Van nu.nl van 13 april 2019:

Het Openbaar Ministerie (OM) start een strafrechtelijk onderzoek naar de werkgever van de vijftienjarige maaltijdbezorger die ’s avonds hamburgers op zijn bezorgfiets rond heeft gebracht in Utrecht. Hij werd geschept door een auto en overleed aan zijn verwondingen. Hoe gebruikelijk is het dat vijftienjarigen ’s avonds laat werken?

“De precieze omvang is onbekend, maar vrij vaak”, zegt Marco Bouma, sectorleider van FNV Horeca. Bij bedrijfsbezoeken is het een vast thema. De vakbond krijgt regelmatig vragen van werkgevers, tieners en ouders.

79.000 kinderen van vijftien jaar hadden in het laatste kwartaal van 2018 een bijbaantje, zo blijkt uit cijfers van het CBS. Uiteraard vallen ‘zwart betaalde’ werkzaamheden hier niet onder.

Vijftienjarige kinderen mogen werken, maar hiervoor bestaan strikte voorwaarden. Zo mogen ze niet voor 7.00 uur ’s ochtends en na 19.00 uur ’s avonds werken, en mogen ze ook op schooldagen niet langer dan twee uur aan het werk zijn.

De Inspectie SZW gaat in opdracht van het OM onderzoeken of de werkgever van de overleden jongen, de franchiseketen Burger Me, de arbeidstijdenwet heeft overtreden door hem zo laat nog aan het werk te laten.

Als arbeid wordt uitgevoerd door te jonge kinderen, kunnen ook ouders aansprakelijk worden gesteld, zegt een woordvoerder van de Inspectie SZW.

Bijbaantje soms pure noodzaak

Bouma: “Het is de plicht van de werkgever om de arbeid in overeenkomst met de wet te organiseren en duidelijke informatie en roosters te verstrekken.” Zo mogen kinderen van vijftien in een schoolweek niet meer dan twaalf uur werken.
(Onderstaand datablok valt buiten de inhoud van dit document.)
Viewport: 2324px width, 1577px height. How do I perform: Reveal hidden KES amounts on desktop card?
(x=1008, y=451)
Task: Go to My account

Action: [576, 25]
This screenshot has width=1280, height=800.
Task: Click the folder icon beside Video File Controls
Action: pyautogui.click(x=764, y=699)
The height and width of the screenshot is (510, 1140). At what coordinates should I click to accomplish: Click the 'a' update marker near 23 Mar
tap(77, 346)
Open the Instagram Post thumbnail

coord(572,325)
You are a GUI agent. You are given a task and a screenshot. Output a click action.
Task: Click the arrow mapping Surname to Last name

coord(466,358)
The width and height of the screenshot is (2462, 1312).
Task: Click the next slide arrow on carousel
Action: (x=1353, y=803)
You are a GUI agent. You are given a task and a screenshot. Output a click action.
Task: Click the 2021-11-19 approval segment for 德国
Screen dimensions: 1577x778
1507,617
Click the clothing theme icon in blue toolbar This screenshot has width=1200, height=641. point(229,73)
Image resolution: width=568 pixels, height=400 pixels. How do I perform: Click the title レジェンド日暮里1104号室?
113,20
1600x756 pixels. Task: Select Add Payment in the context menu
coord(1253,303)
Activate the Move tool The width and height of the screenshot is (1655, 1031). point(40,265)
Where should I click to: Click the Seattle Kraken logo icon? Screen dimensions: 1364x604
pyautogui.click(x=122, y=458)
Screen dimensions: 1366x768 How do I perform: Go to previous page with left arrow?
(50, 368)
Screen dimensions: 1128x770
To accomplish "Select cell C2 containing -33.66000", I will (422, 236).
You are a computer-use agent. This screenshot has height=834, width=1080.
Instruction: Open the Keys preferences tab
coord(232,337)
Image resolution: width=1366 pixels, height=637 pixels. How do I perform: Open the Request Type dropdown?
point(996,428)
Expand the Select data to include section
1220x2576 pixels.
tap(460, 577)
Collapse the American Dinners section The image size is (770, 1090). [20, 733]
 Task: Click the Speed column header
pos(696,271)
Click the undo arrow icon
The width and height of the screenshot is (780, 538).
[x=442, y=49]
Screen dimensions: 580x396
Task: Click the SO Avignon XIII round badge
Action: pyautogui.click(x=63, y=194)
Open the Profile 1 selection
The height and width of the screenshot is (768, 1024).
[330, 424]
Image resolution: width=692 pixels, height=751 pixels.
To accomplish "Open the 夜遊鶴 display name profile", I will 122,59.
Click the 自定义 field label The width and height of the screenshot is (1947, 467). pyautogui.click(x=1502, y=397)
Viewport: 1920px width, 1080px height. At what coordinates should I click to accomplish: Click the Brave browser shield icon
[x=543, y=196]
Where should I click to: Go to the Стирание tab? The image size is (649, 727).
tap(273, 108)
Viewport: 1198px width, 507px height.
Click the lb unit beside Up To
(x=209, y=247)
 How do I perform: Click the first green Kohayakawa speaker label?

In vakanties ligt dat iets hoger; dan mogen ze tot 21.00 uur werken, voor maximaal veertig uur per week.

“Het is dramatisch dat een kind van die leeftijd overlijdt”, zegt kinderombudsman Margrite Kalverboer. Hoewel ze inziet dat een bijbaantje voor veel kinderen wat extra’s oplevert en een waardevolle ervaring is, baart het haar zorgen dat het voor veel tieners óók pure noodzaak is.

“Er zijn een paar honderdduizend kinderen die te maken hebben met armoede. Tieners grijpen dan snel naar een baantje, om te voorzien in hun eigen behoeftes, zoals schoolboeken, maar ook om hun ouders te ontzien door bijvoorbeeld de boodschappen te betalen. Het is dan aantrekkelijk om ’s avonds laat nog te werken, zelfs als ze de volgende dag naar school moeten.”

Toezicht is beperkt

Het is volgens Bouma lastig om toezicht te houden op tieners die ’s avonds laat nog werken. “Inspectiediensten zijn beperkt bezet en er zijn veel horecabedrijven. Het uitgangspunt van de cao is ook: de individuele werknemer moet voor zichzelf opkomen.”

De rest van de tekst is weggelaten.